HOA Homefront: Isn’t my service animal protected from HOA pet rules?

Who doesn’t love pets? Sometimes, it’s your neighbor!

According to the American Pet Products Association, an estimated 67% of American households have a pet. Presumably, that means about two-thirds of HOA residents have pets, and sometimes they create problems.

California law provides a unique (and limited) protection for pets. Civil Code Section 4715 says HOAs must allow a member to keep at least one pet and protects homeowners from having to remove existing pets because they are beyond a newly-imposed lower limit.

The interesting part is that “pets” are defined in this statute only as a “domesticated bird, cat, dog, aquatic animal in an aquarium, or other animal as agreed to between the association and the homeowner.” (4715(b))
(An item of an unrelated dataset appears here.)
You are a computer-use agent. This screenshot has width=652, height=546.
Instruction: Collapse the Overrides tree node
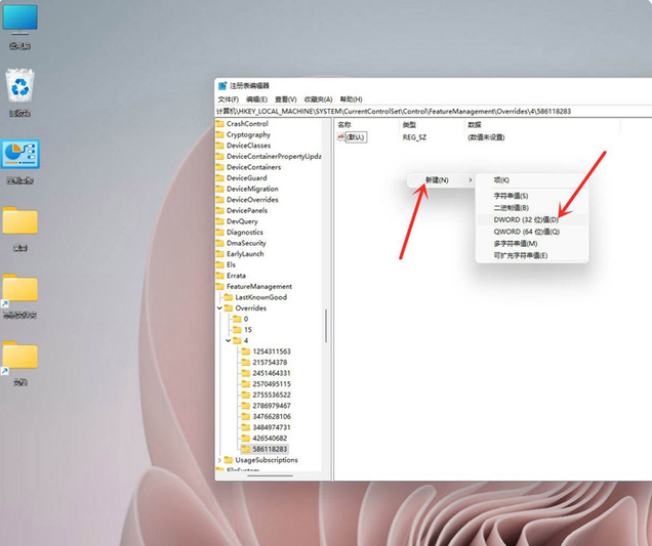coord(218,308)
Consider all the common pets that are not protected by this law, including rabbits, mice, reptiles, and hamsters, to name a few. (I have been advocating for years that hamster owners rise up and oppose this law… “Hamster Liberation Front,” anyone?)

Also, the law allows HOAs to limit aquatic animals to one. I have not yet heard of a board counting fish to make sure someone does not violate the limit and (until this law was enacted) never thought the number of fish was important!

Fair Housing laws allow for assistance animals to help persons with their disabilities. This refers to trained “service animals” or untrained “support animals.” The law does not consider such animals to be “pets” and bars any requirement of deposits or insurance from a resident with an assistance animal.

The law is extremely vague on what species of animal may be assistive. The U.S. Housing and Urban Development Department announced guidelines Jan. 28, 2020, which allow housing providers more latitude to deny animals not “commonly kept in households” and requires a greater burden upon the disabled to show why a “unique” animal is necessary due to their disability.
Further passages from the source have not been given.